== Passage provided ==
※
D. E. Fothergill
Gasping with the effort, I dug my paddle into the azure Caribbean Sea one more
time. Our kayak surged ahead. From the corner of my eye, I saw our rivals slip back as I
reached out to touch the dock.
My arms ached but that didn’t dampen my elation. Never had I won a race before
and never had I kayaked. I couldn’t stop beaming. My husband (the rear paddler in our
kayak) and I were on an eco-tour of the mangroves of Antigua enjoying the sun, sea, and
unique environment of these trees. We were part of a group from all over the United
States and Canada but in this kayak race, it was the Edmonton team we had to beat. The
age-old rivalry between Calgary and Alberta’s capital city had kicked in.
Antigua is a small Caribbean country east of St. Kitts and north of Guadeloupe in
the bow of islands linking Cuba to Venezuela, South America. Its original inhabitants,
the Arawaks (35-1100 A.D.) came from the Orinoco River valley hopping from island to
island. The Caribs drove them from Antigua only to be ousted themselves by Europeans
when, in 1684, Sir Christopher Codrington arrived to establish sugar plantations. It was
Christopher Columbus, in 1493, who ﬁrst sighted the island and named it after Santa
Maria la Antigua, a miracle-working saint from Seville, Spain.
※
== Extracted information ==

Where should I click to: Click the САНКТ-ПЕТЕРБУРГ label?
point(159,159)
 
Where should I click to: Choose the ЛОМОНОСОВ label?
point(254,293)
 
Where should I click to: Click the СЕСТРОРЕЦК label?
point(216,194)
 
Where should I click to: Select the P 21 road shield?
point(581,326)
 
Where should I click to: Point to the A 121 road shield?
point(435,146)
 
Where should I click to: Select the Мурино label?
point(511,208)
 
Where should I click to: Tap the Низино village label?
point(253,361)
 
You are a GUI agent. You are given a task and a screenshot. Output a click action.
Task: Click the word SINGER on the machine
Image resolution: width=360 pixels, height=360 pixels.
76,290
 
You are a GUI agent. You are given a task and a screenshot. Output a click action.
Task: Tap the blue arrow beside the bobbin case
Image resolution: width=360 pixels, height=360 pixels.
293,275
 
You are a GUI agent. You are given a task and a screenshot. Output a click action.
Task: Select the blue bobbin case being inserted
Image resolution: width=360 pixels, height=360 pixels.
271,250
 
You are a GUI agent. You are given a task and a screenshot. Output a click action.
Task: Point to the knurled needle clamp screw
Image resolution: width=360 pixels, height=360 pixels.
※
== Exercise set ==
A – Set down the Antigua passage word for word, starting at "D. E. Fothergill" and ending at "touch the dock.".
B – According to the Antigua passage, why does the island bear the name Antigua? Answer in one to three sentences.
C – How might the Antigua passage carry on? Continue it from its final sentence.

== Task responses ==
A –
D. E. Fothergill
Gasping with the effort, I dug my paddle into the azure Caribbean Sea one more
time. Our kayak surged ahead. From the corner of my eye, I saw our rivals slip back as I
reached out to touch the dock.

B – Christopher Columbus first sighted the island in 1493. He named it after Santa Maria la Antigua, a miracle-working saint from Seville, Spain.

C –
By the end of the 18th century, Antigua was part of a trade triangle between
England, Africa, and the Caribbean. To protect the English sugar and slave trade, Horatio
Nelson was sent to head the Squadron of the Leeward Islands and develop the British
naval facilities at English Harbour. He called the island a “vile place”.
Emancipation of the slaves occurred in 1834 and in 1967, Antigua, along with the
islands of Barbuda and Redond, became an associated state of the Commonwealth. They
achieved independence in 1981 under the leadership of Vere C. Bird.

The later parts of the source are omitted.